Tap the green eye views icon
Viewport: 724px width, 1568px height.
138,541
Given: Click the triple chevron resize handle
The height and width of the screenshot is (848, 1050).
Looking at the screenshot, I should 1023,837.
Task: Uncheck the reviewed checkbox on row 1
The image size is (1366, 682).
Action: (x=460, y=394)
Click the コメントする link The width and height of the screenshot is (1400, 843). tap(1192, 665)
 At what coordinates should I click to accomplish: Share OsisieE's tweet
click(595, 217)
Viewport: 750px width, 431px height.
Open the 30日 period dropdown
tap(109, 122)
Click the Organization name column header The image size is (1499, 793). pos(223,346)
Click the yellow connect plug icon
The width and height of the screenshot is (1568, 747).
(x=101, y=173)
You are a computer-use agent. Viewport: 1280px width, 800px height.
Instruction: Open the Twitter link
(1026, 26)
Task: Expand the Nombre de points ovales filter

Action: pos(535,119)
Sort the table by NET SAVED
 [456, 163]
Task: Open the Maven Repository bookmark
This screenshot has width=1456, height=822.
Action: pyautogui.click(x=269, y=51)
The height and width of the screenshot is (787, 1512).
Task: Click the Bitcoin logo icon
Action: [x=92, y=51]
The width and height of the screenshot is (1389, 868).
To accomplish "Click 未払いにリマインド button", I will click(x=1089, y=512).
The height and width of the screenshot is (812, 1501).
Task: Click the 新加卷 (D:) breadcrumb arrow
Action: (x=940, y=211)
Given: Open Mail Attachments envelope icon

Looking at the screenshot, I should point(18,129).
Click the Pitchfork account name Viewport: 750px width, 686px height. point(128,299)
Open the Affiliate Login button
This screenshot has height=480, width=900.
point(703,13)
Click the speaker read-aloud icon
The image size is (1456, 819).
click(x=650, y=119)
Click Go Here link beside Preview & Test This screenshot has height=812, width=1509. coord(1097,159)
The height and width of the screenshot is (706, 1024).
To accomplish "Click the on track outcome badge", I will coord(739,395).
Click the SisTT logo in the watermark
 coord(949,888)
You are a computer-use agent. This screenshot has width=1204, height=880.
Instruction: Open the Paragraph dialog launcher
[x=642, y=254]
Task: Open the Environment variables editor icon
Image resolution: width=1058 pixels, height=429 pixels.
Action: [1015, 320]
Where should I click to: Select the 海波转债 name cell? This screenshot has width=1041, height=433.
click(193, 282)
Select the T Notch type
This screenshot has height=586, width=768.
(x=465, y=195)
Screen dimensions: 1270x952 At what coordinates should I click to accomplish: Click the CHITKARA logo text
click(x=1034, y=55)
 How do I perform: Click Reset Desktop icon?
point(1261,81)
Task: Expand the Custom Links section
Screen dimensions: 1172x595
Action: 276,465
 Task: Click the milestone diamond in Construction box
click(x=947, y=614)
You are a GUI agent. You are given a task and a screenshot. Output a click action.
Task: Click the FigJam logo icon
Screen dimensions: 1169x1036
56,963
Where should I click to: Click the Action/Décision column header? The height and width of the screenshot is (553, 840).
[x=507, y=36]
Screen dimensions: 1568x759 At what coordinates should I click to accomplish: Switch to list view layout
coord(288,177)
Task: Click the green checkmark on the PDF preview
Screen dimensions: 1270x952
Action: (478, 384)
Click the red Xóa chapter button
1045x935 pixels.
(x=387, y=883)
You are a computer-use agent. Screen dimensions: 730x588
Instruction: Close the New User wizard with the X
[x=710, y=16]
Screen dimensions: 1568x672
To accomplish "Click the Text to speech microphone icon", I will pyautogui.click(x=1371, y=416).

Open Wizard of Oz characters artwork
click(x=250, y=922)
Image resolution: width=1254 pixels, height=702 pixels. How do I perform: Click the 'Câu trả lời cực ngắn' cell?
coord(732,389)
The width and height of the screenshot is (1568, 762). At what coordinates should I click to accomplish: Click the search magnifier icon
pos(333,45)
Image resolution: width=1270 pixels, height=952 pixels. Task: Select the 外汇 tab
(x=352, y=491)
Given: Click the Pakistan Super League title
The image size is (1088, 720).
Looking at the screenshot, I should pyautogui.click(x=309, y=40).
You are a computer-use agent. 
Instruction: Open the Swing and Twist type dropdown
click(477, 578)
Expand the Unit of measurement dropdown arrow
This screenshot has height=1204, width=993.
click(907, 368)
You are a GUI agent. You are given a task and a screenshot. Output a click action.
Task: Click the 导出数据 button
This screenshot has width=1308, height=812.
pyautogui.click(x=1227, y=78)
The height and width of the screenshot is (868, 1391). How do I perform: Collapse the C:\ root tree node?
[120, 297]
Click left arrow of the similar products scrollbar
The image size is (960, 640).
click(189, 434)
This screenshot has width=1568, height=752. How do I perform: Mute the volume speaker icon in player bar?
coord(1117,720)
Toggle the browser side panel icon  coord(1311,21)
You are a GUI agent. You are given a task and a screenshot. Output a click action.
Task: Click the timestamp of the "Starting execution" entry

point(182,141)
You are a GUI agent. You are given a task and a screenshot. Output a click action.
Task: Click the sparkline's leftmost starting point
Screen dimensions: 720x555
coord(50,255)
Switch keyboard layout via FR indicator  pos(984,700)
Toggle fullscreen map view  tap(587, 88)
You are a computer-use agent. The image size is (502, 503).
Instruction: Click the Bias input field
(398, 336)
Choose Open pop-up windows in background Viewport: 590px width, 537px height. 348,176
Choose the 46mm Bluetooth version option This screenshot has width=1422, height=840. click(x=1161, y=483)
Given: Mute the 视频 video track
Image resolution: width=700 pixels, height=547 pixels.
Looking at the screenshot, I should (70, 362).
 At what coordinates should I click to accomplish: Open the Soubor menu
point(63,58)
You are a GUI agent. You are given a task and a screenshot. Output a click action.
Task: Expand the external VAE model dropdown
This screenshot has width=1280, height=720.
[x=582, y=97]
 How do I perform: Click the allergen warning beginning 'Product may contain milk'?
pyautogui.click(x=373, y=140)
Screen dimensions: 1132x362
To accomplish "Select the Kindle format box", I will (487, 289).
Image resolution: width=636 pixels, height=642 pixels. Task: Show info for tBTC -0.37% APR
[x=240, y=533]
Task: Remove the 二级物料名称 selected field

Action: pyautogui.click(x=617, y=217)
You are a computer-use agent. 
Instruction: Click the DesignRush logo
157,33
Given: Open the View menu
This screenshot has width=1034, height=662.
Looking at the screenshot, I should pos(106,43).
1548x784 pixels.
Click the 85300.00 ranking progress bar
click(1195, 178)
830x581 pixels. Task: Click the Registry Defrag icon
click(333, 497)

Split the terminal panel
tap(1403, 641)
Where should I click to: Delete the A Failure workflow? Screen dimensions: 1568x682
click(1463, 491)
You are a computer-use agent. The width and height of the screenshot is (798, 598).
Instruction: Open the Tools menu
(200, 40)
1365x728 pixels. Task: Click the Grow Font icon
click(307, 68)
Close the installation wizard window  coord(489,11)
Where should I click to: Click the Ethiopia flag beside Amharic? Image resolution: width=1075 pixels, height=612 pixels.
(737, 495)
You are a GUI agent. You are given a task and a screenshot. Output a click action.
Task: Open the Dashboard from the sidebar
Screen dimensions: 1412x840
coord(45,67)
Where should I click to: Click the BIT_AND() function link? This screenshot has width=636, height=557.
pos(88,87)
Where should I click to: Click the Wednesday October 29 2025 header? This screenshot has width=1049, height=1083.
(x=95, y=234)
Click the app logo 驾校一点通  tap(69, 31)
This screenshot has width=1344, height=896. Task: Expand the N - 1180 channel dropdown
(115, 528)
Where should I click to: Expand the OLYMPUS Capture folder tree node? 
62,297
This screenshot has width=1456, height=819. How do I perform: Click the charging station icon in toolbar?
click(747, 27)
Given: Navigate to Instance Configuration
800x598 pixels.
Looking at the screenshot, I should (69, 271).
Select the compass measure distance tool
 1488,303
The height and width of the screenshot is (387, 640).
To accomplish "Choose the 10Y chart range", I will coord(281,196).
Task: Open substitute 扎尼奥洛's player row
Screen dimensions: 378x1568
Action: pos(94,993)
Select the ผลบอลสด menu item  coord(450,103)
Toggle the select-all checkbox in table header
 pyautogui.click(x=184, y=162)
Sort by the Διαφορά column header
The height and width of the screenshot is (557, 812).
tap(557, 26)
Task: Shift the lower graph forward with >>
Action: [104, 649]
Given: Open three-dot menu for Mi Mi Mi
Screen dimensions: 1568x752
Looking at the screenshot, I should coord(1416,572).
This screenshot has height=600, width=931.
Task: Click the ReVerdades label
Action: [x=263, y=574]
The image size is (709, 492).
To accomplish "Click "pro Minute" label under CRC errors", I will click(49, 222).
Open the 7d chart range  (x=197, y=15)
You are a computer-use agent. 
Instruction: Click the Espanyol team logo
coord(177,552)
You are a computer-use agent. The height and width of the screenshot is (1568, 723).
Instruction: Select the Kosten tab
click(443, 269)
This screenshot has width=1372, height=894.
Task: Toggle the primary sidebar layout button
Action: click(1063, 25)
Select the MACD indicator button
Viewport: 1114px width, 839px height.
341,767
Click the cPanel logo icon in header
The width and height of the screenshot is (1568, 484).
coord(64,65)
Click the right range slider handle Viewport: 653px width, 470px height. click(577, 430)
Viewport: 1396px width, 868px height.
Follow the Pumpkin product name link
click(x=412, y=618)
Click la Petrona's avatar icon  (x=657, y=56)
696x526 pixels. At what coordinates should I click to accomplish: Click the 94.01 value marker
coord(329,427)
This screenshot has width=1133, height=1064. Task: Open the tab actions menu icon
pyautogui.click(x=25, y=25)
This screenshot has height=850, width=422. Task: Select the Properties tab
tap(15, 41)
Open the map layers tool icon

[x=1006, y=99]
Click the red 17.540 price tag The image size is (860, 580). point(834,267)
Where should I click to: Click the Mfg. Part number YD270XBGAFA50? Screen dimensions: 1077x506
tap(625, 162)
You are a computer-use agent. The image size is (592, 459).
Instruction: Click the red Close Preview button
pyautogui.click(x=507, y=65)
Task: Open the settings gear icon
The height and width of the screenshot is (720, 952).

_Aim:_ Copy out the data word for word, from the line containing "Where should I click to: Delete" through the line containing "Click the app", including both of those lines.

_Complete answer:_
Where should I click to: Delete the A Failure workflow? Screen dimensions: 1568x682
click(1463, 491)
You are a computer-use agent. The width and height of the screenshot is (798, 598).
Instruction: Open the Tools menu
(200, 40)
1365x728 pixels. Task: Click the Grow Font icon
click(307, 68)
Close the installation wizard window  coord(489,11)
Where should I click to: Click the Ethiopia flag beside Amharic? Image resolution: width=1075 pixels, height=612 pixels.
(737, 495)
You are a GUI agent. You are given a task and a screenshot. Output a click action.
Task: Open the Dashboard from the sidebar
Screen dimensions: 1412x840
coord(45,67)
Where should I click to: Click the BIT_AND() function link? This screenshot has width=636, height=557.
pos(88,87)
Where should I click to: Click the Wednesday October 29 2025 header? This screenshot has width=1049, height=1083.
(x=95, y=234)
Click the app logo 驾校一点通  tap(69, 31)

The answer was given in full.